# Neural Recurrent Sequence Labeling Model for Open-Domain Factoid Question Answering
This model implements the work in the following paper:
Peng Li, Wei Li, Zhengyan He, Xuguang Wang, Ying Cao, Jie Zhou, and Wei Xu. Dataset and Neural Recurrent Sequence Labeling Model for Open-Domain Factoid Question Answering. [arXiv:1607.06275](https://arxiv.org/abs/1607.06275).
If you use the dataset/code in your research, please cite the above paper:
```text
@article{li:2016:arxiv,
author = {Li, Peng and Li, Wei and He, Zhengyan and Wang, Xuguang and Cao, Ying and Zhou, Jie and Xu, Wei},
title = {Dataset and Neural Recurrent Sequence Labeling Model for Open-Domain Factoid Question Answering},
journal = {arXiv:1607.06275v2},
year = {2016},
url = {https://arxiv.org/abs/1607.06275v2},
}
```
# Installation
1. Install PaddlePaddle v0.10.5 by the following commond. Note that v0.10.0 is not supported.
```bash
# either one is OK
# CPU
pip install paddlepaddle
# GPU
pip install paddlepaddle-gpu
```
2. Download the [WebQA](http://idl.baidu.com/WebQA.html) dataset by running
```bash
cd data && ./download.sh && cd ..
```
#Hyperparameters
All the hyperparameters are defined in `config.py`. The default values are aligned with the paper.
# Training
Training can be launched using the following command:
```bash
PYTHONPATH=data/evaluation:$PYTHONPATH python train.py 2>&1 | tee train.log
```
# Validation and Test
WebQA provoides two versions of validation and test sets. Automatic valiation and test can be lauched by
```bash
PYTHONPATH=data/evaluation:$PYTHONPATH python val_and_test.py models [ann|ir]
```
where
* `models`: the directory where model files are stored. You can use `models` if `config.py` is not changed.
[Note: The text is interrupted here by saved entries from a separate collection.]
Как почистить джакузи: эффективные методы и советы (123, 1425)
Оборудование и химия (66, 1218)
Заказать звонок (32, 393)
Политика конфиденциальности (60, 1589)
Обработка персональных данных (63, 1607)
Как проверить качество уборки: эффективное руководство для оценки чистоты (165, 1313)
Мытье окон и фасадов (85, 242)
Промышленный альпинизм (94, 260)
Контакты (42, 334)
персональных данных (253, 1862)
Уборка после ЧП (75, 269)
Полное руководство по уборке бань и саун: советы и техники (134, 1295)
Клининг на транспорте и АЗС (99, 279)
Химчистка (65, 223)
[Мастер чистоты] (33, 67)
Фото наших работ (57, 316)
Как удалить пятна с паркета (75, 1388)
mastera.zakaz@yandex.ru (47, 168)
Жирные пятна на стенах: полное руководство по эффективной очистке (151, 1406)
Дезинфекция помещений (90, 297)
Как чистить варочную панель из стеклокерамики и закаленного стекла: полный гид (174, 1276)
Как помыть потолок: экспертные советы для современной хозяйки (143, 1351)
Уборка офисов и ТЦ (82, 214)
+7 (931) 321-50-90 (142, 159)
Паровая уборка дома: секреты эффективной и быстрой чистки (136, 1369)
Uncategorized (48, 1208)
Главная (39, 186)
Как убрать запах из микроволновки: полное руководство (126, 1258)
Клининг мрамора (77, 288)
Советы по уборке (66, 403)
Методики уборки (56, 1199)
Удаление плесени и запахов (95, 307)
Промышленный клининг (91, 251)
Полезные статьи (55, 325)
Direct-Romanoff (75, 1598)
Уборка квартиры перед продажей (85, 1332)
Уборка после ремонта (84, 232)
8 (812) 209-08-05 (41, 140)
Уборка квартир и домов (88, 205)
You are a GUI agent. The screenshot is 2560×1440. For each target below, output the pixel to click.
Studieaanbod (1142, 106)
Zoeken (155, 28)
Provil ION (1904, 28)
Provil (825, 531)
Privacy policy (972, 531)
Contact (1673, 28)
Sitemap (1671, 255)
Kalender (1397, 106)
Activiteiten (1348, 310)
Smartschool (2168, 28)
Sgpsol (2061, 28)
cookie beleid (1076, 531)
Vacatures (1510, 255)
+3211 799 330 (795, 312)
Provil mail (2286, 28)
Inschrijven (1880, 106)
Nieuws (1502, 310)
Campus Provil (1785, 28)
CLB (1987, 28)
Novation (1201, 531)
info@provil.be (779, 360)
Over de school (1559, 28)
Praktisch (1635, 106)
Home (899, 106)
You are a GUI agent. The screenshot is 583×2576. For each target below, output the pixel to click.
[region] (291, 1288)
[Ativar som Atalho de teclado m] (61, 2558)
* `ann`: using the validation and test sets with annotated evidence.
* `ir`: using the validation and test sets with retrieved evidence.
Note that validation and test can run simultaneously with training. `val_and_test.py` will handle the synchronization related problems.
Intermediate results are stored in the directory `tmp`. You can delete them safely after validation and test.
The results should be comparable with those shown in Table 3 in the paper.
# Inferring using a Trained Model
Infer using a trained model by running:
```bash
PYTHONPATH=data/evaluation:$PYTHONPATH python infer.py \
MODEL_FILE \
INPUT_DATA \
OUTPUT_FILE \
2>&1 | tee infer.log
```
where
* `MODEL_FILE`: a trained model produced by `train.py`.
* `INPUT_DATA`: input data in the same format as the validation/test sets of the WebQA dataset.
* `OUTPUT_FILE`: results in the format specified in the WebQA dataset for the evaluation scripts.